La noche en que maté a Marianita, también maté el último apéndice de escrúpulos que me quedaba. A veces me llega el nítido recuerdo de esos gemidos suplicantes, las últimas vibraciones de su cuello en la palma de mi mano, una lágrima que escapaba de sus ojos cada vez más rojos… cuánto calor emanaba de aquel cuerpo, cuán fría quedaría su carne, que estaba podrida antes de haber muerto.

Mariana Valle, la primera de mis muertas, aunque pudo haber otras antes. Solo que antes, aun sentía vergüenza, aun sentía temor de Dios, aun escuchaba la voz de mi madre. Pero ya no, desde ese momento no, y fue Mariana la que me habló cada noche, la que durmió conmigo y me dio el valor necesario para continuar con mi causa. La causa que nació con su muerte y que morirá con la mía.

Después de Mariana vino Karen, y luego de Karen, Sofía. Hubo también un par de hermanas. Todas muertas entre mis manos. Su sangre se acumuló con la mía. He de confesar que con el tiempo fui mejorando mis tácticas, admito que siempre fui perfeccionista, cada una sufrió más que la anterior, cada una sintió su muerte y la de quienes llegaron primero a la noche repentina de la vida. Pero nunca estuve solo, Mariana siempre estaba ahí para vigilarme, me advirtió de mis excesos, y festejó conmigo al final de cada día.

No. Yo no las busqué, fueron ellas quienes vinieron a mí, como liebres hacia el cazador, mansas e indefensas, aunque podridas por dentro. Por eso tenía que matarlas, alguien tiene que hacer esa labor, y yo me siento satisfecho con el noble propósito que le he dado a mi existencia.

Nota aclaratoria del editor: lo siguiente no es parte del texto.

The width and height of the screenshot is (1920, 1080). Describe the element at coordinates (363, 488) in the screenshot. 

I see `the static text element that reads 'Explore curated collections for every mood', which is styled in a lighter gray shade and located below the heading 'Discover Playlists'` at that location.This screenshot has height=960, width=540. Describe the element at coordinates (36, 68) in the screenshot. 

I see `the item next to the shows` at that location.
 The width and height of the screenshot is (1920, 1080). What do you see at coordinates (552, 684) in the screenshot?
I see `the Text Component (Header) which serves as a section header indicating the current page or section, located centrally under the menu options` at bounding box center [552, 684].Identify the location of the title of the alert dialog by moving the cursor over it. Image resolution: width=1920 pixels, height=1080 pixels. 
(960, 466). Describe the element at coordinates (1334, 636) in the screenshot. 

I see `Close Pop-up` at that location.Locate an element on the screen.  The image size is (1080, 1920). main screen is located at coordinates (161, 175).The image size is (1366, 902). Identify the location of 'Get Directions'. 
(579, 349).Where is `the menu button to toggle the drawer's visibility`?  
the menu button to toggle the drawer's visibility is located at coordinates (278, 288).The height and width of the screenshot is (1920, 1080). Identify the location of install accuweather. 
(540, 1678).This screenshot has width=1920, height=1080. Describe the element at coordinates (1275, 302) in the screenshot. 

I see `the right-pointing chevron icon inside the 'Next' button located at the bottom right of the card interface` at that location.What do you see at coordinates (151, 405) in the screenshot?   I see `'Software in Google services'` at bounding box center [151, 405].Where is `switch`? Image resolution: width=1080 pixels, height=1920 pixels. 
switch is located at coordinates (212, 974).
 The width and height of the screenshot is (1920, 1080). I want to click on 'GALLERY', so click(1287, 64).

Ninguna era distinta de las otras, solo eran una más, como no hay diferencia entre las vacas que llegan a un humilde matadero. Excepto de Mariana, mi siempre dulce Mariana, que me mostró el cielo y me quemó en su infierno… a quién me uno hoy en la eternidad.

Sabía que el momento llegaría aunque nunca me interesó saber cuando, de todas formas ahí estaría siempre mi Mariana esperando. Solo quise aprovechar el tiempo y agregar créditos a mi labor, pero siempre fui consiente de que quedaría inconclusa. Ahora es mi voz la que se corta, y mis lágrimas las que huyen, nunca por dolor, mucho menos por pena alguna, simplemente porque así reacciona el cuerpo a los estímulos de la muerte impuesta, la que yo puse tantas veces como oleo bautismal, y que hoy le llega a este sediento como agua bendita.